The council’s six-month deadline for holding legislative and presidential elections works to the advantage of incumbents and others who have the financial resources and organizational capacities to quickly mount effective campaigns - mainly the remnants of Mubarak’s National Democratic Party (NDP) and the Muslim Brotherhood. Although a committee of prominent jurists handpicked by the SMC has drafted a series of constitutional amendments - set to go to referendum on Saturday - that will demonstrably enhance the integrity and transparency of the electoral process (in particular by restoring judicial supervision of elections and reducing restrictions on who can run for president), it is quite possible that political newcomers who spearheaded the demonstrations in Tahrir Square will be all but shut out of parliament (particularly if the country’s winner-take-all electoral system remains in effect).

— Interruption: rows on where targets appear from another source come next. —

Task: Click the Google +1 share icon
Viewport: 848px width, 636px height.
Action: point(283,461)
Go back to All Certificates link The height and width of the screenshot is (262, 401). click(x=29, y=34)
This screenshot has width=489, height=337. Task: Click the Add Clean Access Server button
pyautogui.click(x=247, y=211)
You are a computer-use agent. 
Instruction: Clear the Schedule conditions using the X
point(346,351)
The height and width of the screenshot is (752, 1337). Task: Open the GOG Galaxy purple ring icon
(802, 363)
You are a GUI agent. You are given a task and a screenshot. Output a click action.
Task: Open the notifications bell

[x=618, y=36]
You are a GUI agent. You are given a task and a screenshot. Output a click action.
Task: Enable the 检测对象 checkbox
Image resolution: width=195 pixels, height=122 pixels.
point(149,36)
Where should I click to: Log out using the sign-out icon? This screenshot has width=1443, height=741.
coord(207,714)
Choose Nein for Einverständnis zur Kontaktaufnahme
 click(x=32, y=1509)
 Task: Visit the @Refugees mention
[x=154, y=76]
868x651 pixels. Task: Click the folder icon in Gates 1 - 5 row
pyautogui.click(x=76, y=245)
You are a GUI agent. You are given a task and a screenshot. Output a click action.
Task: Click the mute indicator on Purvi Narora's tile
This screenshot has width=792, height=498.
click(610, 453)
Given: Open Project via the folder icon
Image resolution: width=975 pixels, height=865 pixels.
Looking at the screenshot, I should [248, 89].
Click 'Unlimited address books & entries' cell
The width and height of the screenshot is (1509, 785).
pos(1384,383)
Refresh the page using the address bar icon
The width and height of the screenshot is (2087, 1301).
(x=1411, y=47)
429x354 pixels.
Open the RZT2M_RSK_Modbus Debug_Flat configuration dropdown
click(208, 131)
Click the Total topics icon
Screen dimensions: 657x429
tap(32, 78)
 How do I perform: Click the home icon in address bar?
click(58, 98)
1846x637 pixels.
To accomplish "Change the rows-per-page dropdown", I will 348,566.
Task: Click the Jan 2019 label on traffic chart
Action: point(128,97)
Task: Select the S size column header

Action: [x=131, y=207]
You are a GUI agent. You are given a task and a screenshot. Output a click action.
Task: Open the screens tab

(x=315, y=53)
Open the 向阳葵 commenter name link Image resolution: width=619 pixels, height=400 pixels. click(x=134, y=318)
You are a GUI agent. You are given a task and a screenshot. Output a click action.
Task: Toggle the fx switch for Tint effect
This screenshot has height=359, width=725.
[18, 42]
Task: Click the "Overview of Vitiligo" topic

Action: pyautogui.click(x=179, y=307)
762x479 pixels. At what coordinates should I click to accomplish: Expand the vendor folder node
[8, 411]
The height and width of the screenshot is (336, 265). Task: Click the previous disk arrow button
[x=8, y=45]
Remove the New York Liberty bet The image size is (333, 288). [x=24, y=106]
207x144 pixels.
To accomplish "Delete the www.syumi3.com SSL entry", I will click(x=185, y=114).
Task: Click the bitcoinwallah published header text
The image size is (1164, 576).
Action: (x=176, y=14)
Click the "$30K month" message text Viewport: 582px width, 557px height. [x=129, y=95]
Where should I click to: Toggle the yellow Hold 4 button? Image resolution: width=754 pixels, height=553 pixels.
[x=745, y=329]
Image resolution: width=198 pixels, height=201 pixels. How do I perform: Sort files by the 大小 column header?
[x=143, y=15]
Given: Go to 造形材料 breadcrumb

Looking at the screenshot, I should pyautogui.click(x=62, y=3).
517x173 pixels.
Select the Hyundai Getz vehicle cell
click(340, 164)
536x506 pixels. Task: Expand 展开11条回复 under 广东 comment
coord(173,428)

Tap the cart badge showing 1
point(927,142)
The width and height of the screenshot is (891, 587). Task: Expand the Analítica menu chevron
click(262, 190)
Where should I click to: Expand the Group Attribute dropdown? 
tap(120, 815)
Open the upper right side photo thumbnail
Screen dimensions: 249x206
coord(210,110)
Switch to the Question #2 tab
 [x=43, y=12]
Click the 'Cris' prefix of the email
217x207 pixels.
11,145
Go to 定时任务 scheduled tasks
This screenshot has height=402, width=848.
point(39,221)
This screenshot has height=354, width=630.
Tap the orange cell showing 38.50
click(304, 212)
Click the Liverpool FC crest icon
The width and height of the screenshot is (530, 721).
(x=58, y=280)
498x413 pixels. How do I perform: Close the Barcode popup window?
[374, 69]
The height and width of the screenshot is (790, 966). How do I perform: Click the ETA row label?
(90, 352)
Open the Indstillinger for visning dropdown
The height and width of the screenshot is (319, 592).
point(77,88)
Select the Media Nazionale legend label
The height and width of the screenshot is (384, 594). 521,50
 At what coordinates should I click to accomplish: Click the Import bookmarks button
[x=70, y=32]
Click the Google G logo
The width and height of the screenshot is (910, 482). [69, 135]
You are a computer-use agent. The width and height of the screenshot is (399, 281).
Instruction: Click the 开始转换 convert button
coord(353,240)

Conspicuously ignoring the consensus of legal experts that a new constitution should be written by a constituent assembly elected for this sole purpose (which eliminates the inherent conflict of interest in rulers of government choosing the rules of government), the SMC has assigned this task to the very parliament it is rushing to instate. It apparently anticipates that the principal beneficiaries of quick elections will oppose a major constitutional overhaul (NDP business elites can be bought off, while Islamists favor a strong presidency so long as they are allowed to freely compete for it), and there is widespread suspicion among pro-democracy activists that it reached a prior understanding with the Muslim Brotherhood to this effect. No matter who wins the presidency, the next occupant will have a clear interest in preserving the prerogatives of his office, a large bloc of parliamentary supporters, and considerable incentives to appease the military.
In hopes of forcing the SMC to abandon its transition plan, most leaders of the January 25 uprising have urged the Egyptian public to vote against the interim constitutional amendments (without which elections cannot proceed), while the Muslim Brotherhood and what’s left of the NDP are mobilizing their supporters to vote in favor.
Much hangs in the balance. Although accelerated elections would still be the most transparent in Egyptian history and some improvement in constitutional provisions for political and civil rights is inevitable at this point, an SMC victory in the referendum will probably rule out sweeping structural changes to Egypt’s system of government. In countries with a long legacy of authoritarian rule, presidential systems nearly always fail to provide for successful transitions to democracy. While former Soviet bloc countries that chose parliamentary systems after the fall of communism have overwhelmingly remained democratic, those with presidential systems (e.g. Russia, Ukraine) have regressed into tyranny. Without a constitution far better suited to escaping its authoritarian past, Egypt will have a very uphill struggle for democracy.